Essentially, Tezos has whipped up a new strategy where rewards help cover the fees for maintaining the price feeds. Talk about a win-win!

The Importance of Price Feeds in DeFi

Alright, but why are price feeds so critical for DeFi?

  • Collateralized Loans: Price feeds empower protocols to create collateralized loans.
  • Accurate Token Swaps: They help provide precise pricing for token exchanges.
  • Trust Factor: Cryptographically signed feeds add a reassuring layer of security.

If you like your financial dealings to be as smooth as butter, then Harbinger’s reliable price feeds are music to your ears.

How Does Harbinger Stand Apart?

What sets Harbinger apart from the likes of Chainlink? Well, instead of charging hefty fees to post price data on-chain, Tezos holders can use their staking rewards to cover these costs. It’s like turning your rewards into an expense account! Harbinger utilizes components inspired by Compound’s Open Price Feed, but here’s the kicker:

  • It works with ‘signers’ which comprise major exchanges like Coinbase and Binance.
  • ‘Posters’ fetch prices from these signers and send them to a ‘storage contract’.
  • A ‘normalizer contract’ pulls together a volume weighted average price for further distribution to dApps or DeFi protocols.

Initial contracts leveraging this structure are already up and running on CarthageNet and Mainnet, thanks to the enthusiastic Tezos community. Hooray for teamwork!

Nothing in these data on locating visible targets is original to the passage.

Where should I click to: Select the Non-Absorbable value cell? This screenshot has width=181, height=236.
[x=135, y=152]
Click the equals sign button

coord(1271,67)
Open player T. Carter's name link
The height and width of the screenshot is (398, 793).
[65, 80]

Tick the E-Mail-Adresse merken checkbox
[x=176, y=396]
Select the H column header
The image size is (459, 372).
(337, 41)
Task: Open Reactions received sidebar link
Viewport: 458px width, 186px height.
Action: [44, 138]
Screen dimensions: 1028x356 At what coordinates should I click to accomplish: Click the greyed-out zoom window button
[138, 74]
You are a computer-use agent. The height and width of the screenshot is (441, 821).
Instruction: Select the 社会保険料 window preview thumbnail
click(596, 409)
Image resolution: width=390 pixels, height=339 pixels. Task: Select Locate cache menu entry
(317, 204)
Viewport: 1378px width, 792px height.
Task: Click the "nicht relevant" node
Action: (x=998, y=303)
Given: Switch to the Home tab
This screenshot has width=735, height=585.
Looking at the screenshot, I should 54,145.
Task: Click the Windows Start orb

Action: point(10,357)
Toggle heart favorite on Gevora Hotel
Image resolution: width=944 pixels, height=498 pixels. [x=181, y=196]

The Broader Landscape: Tezos and DeFi

Tezos didn’t just wake up one day and decide to dip a toe into DeFi. Earlier this year, StakerDAO launched, a platform for the secure governance of financial assets, which draws from the governance evolution inspired by MakerDAO. It’s worth mentioning what Jonas Lamis, CEO of Tezos Capital, had to say: he found inspiration in MakerDAO’s governance and wanted to bring a similar flavor to Tezos, thus serving community governance proposals through their very own STKR security token.

It looks like Tezos is serious about investing in its DeFi future, and Harbinger is yet another stepping stone in that journey!